# South Monomoy Island (NWR)



## tculotta (Jul 14, 2014)

Hello forum members,

I am looking to put together a day trip to South Monomy Island (part of Monomy NWR) on Cape Cod (at the lower "elbow" where the Cape turns up towards Provincetown (more about the NWR in the last paragraph and you can also google the NWR's site, too). Here is how it works: the ferry company will provide boat transportation to the island and include a naturalist to provide guidance, answer questions, and keep us clear of restricted areas. We would be dropped off on the island in the morning and picked up at the end of the day. You can bring packed food and you can "stage" backpacks or whatever gear you'd like (coats, etc.) where we are dropped. What I need is five people who want to go for a great day of photography or just nature watching. The cost is $420 for the boat ($70 per head [I'll pay full fare like the rest] plus I'd like everyone to contribute an extra $15 to tip the naturalist and the boat pilot - proportionally more for the naturalist). If you are interested, please email me at culottat at gmail dot com. I am looking to go during the week next week (week of Monday July 21st.) Weather and surf can scuttle the trip so it can't be planned too far in advance; I'd firm everything up by this week's end based upon forecasts and conferring with the boat provider. 

Also, if anyone would want to split a hotel room somewhere within striking distance of the island, I'd like to know and if anyone wants to "commute" together from the Connecticut shoreline east of New Haven, I'd be open to that as well. I'm also willing to "share" my 600mm, TCs, and tripod during the day, although my photography needs will take precedence.

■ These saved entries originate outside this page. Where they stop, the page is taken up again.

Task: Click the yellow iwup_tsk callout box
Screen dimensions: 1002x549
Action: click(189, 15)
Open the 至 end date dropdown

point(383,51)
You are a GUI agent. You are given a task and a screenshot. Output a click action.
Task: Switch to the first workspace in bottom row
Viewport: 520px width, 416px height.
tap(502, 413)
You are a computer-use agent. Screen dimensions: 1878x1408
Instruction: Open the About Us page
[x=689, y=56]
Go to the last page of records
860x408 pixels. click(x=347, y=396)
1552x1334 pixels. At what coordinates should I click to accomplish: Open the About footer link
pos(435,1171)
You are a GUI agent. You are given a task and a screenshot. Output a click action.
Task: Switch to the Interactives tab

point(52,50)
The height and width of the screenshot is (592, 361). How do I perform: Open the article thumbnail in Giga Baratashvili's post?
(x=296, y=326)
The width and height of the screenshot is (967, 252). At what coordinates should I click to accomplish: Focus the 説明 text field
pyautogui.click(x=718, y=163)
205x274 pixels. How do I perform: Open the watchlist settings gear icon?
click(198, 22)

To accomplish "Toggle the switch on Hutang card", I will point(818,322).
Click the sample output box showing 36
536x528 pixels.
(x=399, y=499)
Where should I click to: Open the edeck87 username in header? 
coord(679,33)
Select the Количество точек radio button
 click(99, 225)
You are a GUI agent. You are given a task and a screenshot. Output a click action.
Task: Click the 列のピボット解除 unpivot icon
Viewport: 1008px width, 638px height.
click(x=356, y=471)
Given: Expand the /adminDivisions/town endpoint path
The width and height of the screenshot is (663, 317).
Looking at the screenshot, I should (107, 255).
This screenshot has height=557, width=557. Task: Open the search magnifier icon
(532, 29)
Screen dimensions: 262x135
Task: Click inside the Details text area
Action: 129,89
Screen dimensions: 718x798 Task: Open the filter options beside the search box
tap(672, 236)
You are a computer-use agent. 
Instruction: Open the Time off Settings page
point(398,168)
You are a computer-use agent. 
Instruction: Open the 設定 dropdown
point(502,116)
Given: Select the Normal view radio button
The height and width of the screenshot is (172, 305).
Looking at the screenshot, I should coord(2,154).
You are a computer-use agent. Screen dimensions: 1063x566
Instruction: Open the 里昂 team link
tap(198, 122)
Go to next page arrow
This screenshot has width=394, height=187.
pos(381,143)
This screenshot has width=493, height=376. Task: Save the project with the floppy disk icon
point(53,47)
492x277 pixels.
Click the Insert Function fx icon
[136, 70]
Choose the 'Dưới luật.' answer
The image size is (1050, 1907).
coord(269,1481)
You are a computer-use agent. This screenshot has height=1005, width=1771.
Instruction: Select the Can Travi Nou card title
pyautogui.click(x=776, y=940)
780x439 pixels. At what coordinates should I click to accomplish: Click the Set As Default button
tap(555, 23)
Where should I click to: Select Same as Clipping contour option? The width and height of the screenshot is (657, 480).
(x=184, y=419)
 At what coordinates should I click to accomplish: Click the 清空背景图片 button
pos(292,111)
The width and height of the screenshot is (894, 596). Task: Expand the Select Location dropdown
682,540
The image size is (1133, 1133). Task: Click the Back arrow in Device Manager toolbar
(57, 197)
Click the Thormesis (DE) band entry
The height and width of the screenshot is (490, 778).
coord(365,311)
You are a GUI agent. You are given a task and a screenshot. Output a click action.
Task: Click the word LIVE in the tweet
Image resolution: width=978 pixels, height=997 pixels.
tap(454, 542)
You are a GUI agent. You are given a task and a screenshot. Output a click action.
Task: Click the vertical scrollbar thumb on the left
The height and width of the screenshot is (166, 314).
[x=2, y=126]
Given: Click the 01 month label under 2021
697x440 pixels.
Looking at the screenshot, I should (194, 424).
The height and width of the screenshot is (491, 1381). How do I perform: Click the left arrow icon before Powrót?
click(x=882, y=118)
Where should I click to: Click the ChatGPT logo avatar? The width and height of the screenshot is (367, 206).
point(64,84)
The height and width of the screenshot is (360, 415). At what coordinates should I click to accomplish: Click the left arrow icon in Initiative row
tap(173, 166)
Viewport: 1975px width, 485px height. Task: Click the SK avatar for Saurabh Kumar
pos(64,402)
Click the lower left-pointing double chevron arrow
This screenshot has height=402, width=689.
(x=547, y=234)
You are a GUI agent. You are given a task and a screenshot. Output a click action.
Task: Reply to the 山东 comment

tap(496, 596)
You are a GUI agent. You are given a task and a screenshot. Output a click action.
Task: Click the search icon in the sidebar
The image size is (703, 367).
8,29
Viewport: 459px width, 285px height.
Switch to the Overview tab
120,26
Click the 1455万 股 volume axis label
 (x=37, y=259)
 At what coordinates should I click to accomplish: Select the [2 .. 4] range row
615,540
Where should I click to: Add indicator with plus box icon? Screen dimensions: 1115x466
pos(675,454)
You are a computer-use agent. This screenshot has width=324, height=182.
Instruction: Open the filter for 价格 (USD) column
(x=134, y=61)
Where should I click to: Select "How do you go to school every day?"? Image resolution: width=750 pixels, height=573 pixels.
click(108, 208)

The island was separated from the rest of Cape Cod by a storm in 1958 and that was split into two islands by a blizzard 20 years later. That means that there are a limited number of people who visit the island since the only means to get there is boat (or swimming - not advisable in seal waters as you know what eats seals). The highlights are great birding and large numbers of harbor seals that beach themselves to soak up the sun. There are also deer and owls among other creatures plus a lighthouse.

I hope I can pull together five more people.

Thanks,
Ted Culotta


----------